Let me try to decode your problem. You have a centrifugal compressor (I assume a refrigeration compressor) which is designed for a max discharge pressure of 8 bar, and a suction presure of 3.4 bar (I assume bar gauge both).
For propane that would correspond to a condensing pressure of 14°C approx and evaporating temperature of -20°C approx (provided the temperatures corresponding to pressures are saturated).

Now, if this is correct, I assume you have a heat exchanger on the high side, suitable for providing and ensuring the correct heat transfer at 14°C (e.g. a propane to chilled water exchanger).

As for the second question, again I'm not completely confident I fully understand, but anyway if for any reason the mass flow on the suction is restricted, the result is a lowering suction pressure.
In refrigeration, you would input the suction pressure to an inverter drive, for reducing the compressor speed as the mass flow rate reduces.

Hello I have a similar question. I am right now in the middle of a plant startup and there is a turbine driven centrifugal propane compressor. I have experience starting up Mycom positive displacement propane compressors but not centrifugals. You seem very knowledgable on this subject so I have some questions that you could help to shed some light on:

The driver is a 3400 HP turbine engine. As such the turbine vendor wants to run the engine through it's paces in recycle (i.e. run the turbine at various speeds and maximum pressure). In a typical turbine/centrifugal gas compressor application this is not an issue. You run the engine at full load and flow gas back to suction via the aftercoolers and anti-surge valve. However a propane system is a whole different animal.
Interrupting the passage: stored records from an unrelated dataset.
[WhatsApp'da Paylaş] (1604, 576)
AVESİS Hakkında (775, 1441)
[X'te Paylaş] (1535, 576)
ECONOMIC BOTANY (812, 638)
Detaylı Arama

Without a sufficient heat load in the chiller/evaporator how will one be able to achieve sufficient flow to run the compressor at maximum speed and full load (i.e. mass flow). We have anti-surge and quench valves for the stages according to my thinking we will hit a wall if we do not have sufficient cold liquid propane (i.e. quench propane) to cool the anti-surge valve flows. Our liquid propane inventory in the propane accumulator will only last so long right? So one needs to have a heat load in the chiller/evaporator in order to run the system at full load right? Or am I missing something?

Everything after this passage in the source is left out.